Role of Pleural Fluid Lactate Dehydrogenase to Adenosine Deaminase Ratio in the Etiological Differentiation of Exudative Pleural Effusion

Author:

Indhu S.1,Mohanraj S2,Chaitanya Vishnu3,Patrudu B. M. S.4

Affiliation:

1. Department of Pulmonary Medicine, Jawaharlal Institute of Postgraduate Medical Education and Research, Jipmer, Karaikal, India

2. Department of Pulmonary Medicine, K. N. Rao Salem Polyclinic, Salem, Tamil Nadu, India

3. Department of Pulmonary Medicine, Gayatri Vidya Parishad Institute of Health Care and Medical Technology, Visakhapattinam, Andhra pradesh, India

4. Department of Pulmonary Medicine, Andhra Medical College, Visakhapatnam, Andhra Pradesh, India

Abstract

Abstract Background: Although pleural fluid adenosine deaminase (ADA) level >70 U/L suggestive tuberculous pleural effusion (TPE).

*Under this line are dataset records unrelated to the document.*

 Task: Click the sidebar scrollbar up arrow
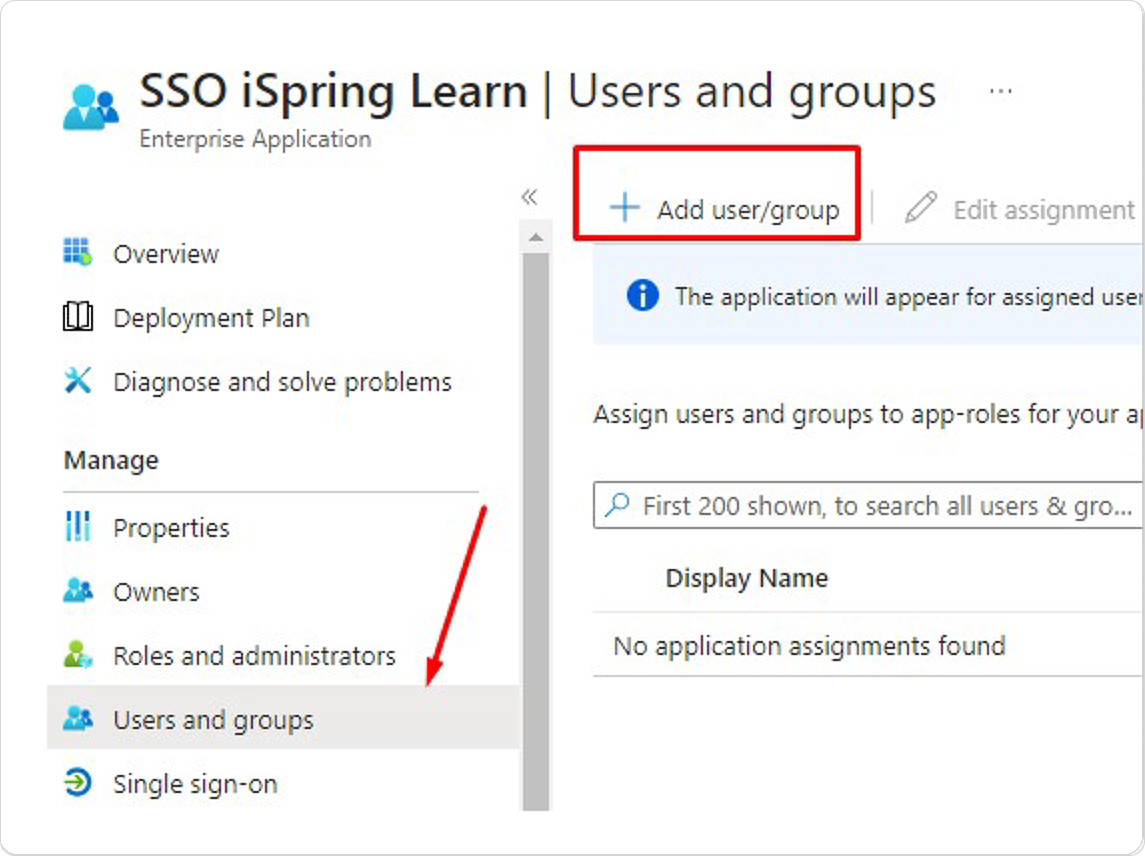tap(536, 237)
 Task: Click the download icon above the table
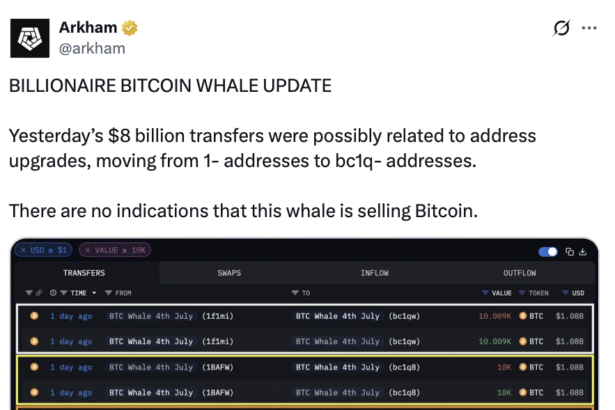(x=583, y=252)
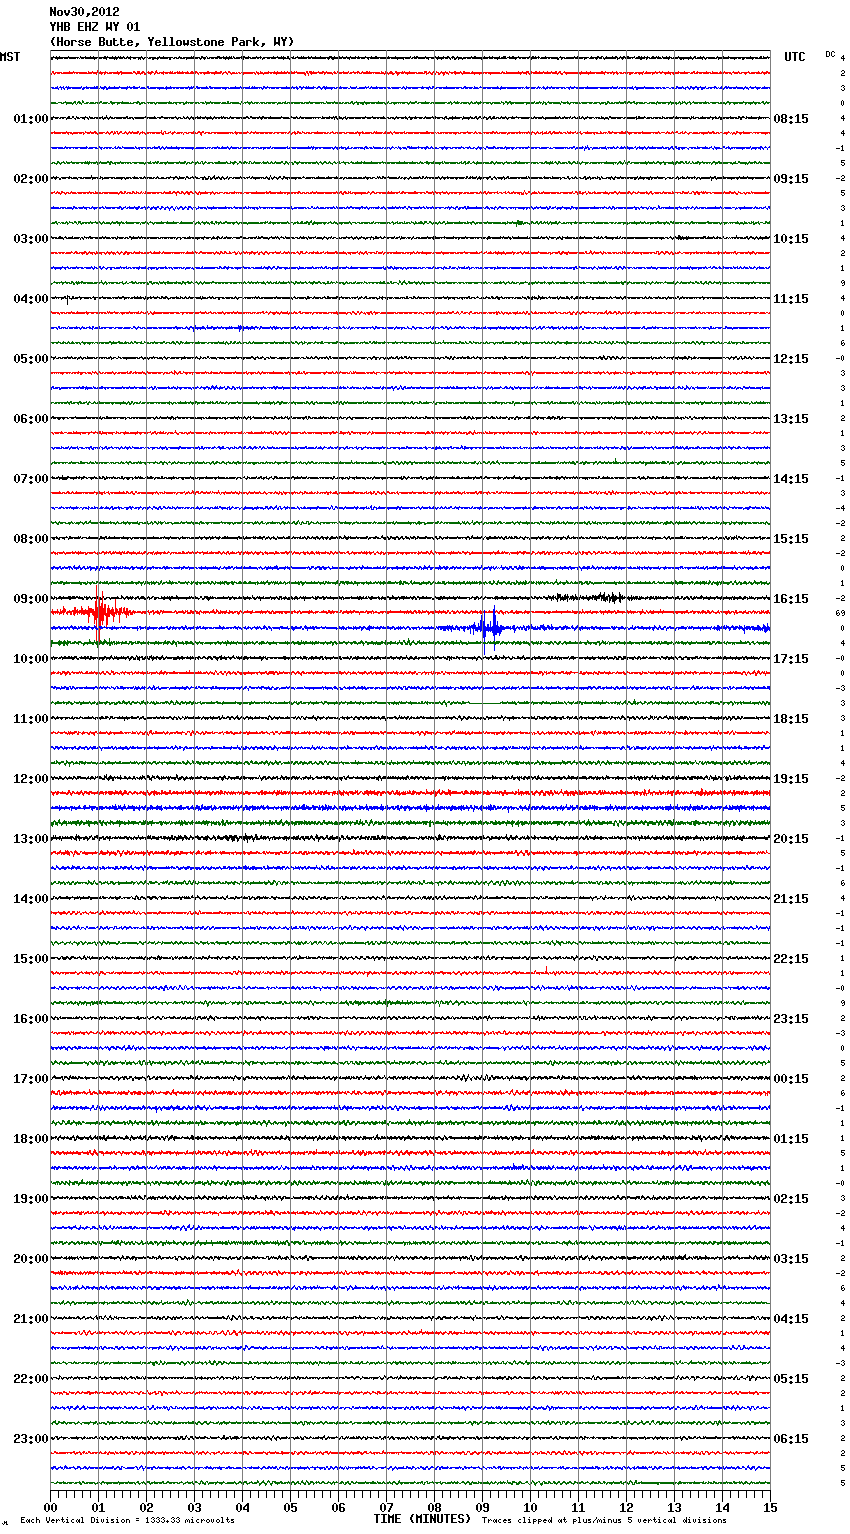This screenshot has width=850, height=1534.
Task: Click the vertical division microvolts note
Action: pyautogui.click(x=127, y=1521)
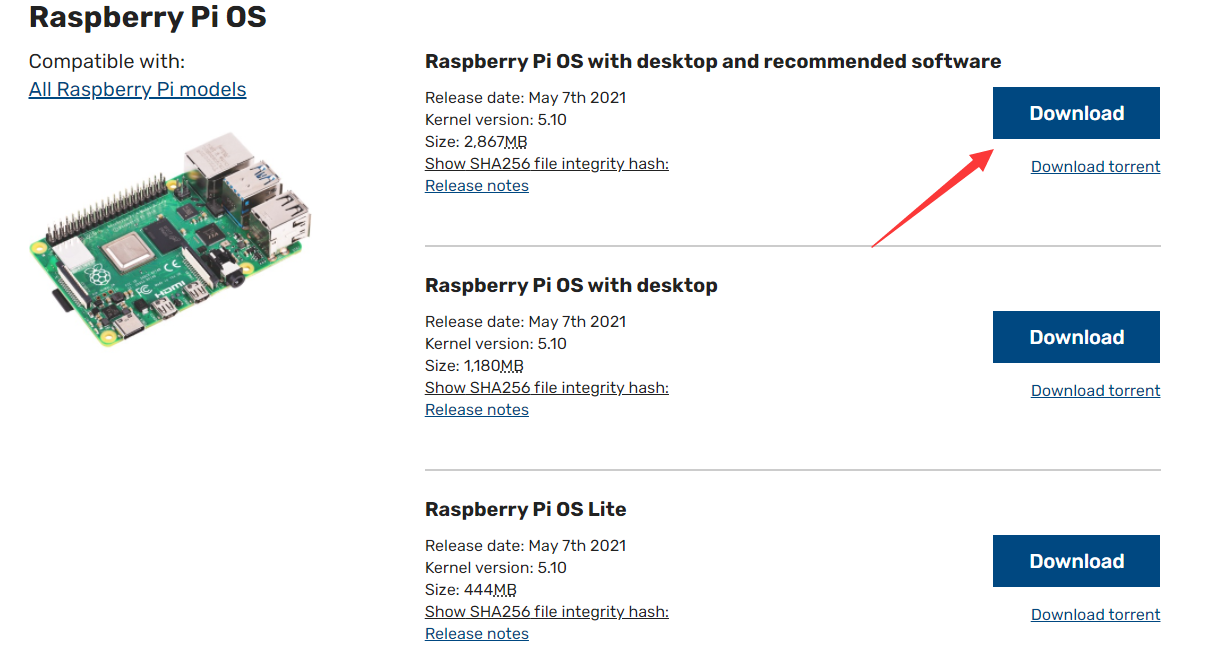Click the MB abbreviation next to size 2,867

(515, 142)
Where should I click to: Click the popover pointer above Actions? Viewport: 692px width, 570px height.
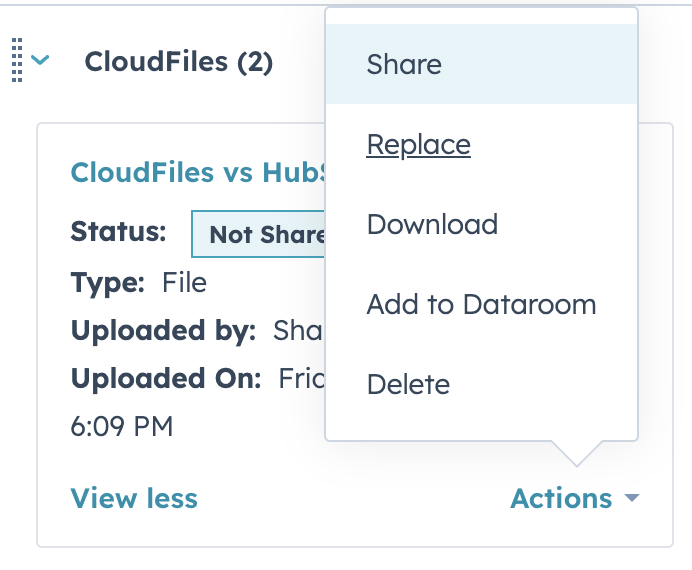click(x=576, y=453)
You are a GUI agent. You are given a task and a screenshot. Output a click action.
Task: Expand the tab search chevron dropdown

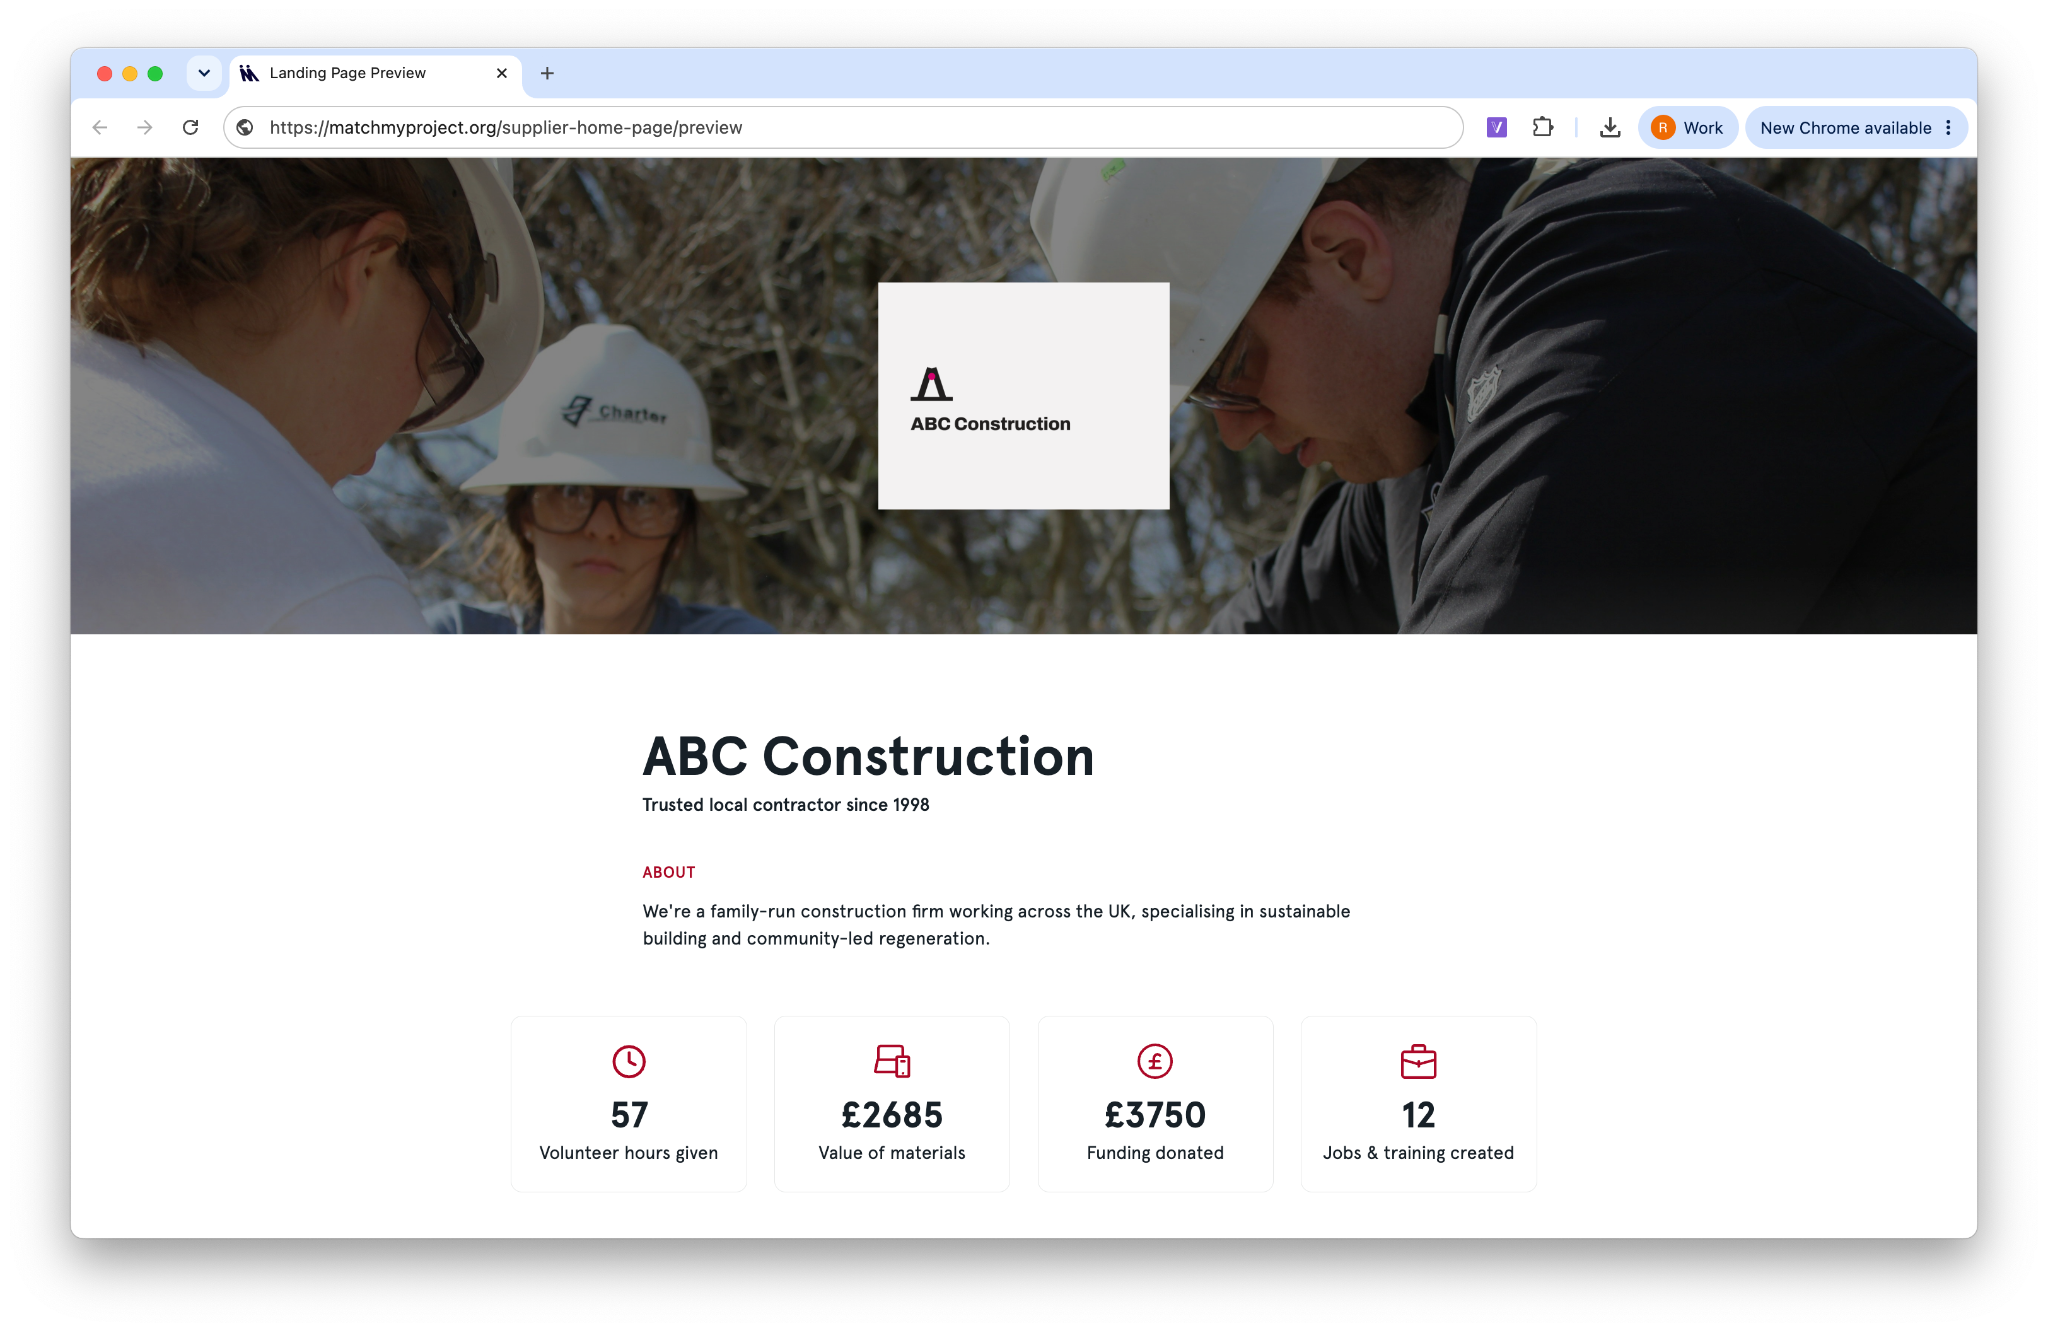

High ADA levels can also be seen in pneumonia, empyema, lymphoma, malignancy, and rheumatoid pleuritis. Elevated pleural fluid lactate dehydrogenase (LDH) is seen in tubercular pleural effusion (TPE), parapneumonic pleural effusion (PPE), and malignant pleural effusion (MPE). Therefore, it is challenging distinguish between TPE, PPE, and MPE based on elevated pleural fluid ADA and LDH levels. In this study, we evaluated the use of pleural fluid LDH/ADA ratio as a new parameter for etiological differentiation of exudative pleural effusions. Materials and Methods: A retrospective hospital-based observational study conducted in GHCCD, Visakhapatnam. A total of 52 patients (TPE – 19, PPE – 16, and MPE – 17) with exudative pleural effusion who fulfilled inclusion criteria were taken into study. Qualitative variables have been described in the form of frequency and percentages. Median and interquartile ranges were used for nonnormal distribution values. Receiver operating curve (ROC) curves with area under the curve (AUC) were calculated. P ≤ 0.05 was considered statistically significant. Results: The mean ADA value for TPE was 75.4 U/L (25–195 U/L), PPE was 59.1 U/L (13–180 U/L), and for MPE was 35.52 U/L (10–75 U/L). The mean LDH value for TPE was 887.8 U/L (139–2213 U/L), PPE was 1128 U/L (334–3110 U/L), and for MPE was 1470 U/L (234–4285 U/L). On ROC analysis, pleural LDH/ADA ratio ≤20.81 diagnose TPE with (sensitivity – 84.2%, specificity – 63.6%) with AUC of 0.758 (95% confidence interval [CI]: 0.619–0.866) (P = 0.0001) whereas LDH/ADA ratio in the diagnosis of PPE was found to be >23.39 (sensitivity – 50%, specificity – 66.7%) with AUC of 0.535 (95% CI: 0.391–0.674) (P = 0.689) and the cutoff LDH/ADA ratio in the diagnosis of MPE was found to be >20.86 (sensitivity – 70.6%, specificity – 68.6%) with AUC of 0.724 (95% CI: 0.583–0.839) (P = 0.007). The cutoff value of the LDH/ADA ratio in PPE does not reach the statistical significant value. Conclusion: Pleural fluid LDH/ADA ratio ≤20.81 U/L is predictive of TPE, and >20.86 U/L is predictive of MPE and the cutoff value of 20.8 U/L can be used for etiological differentiation of pleural effusion.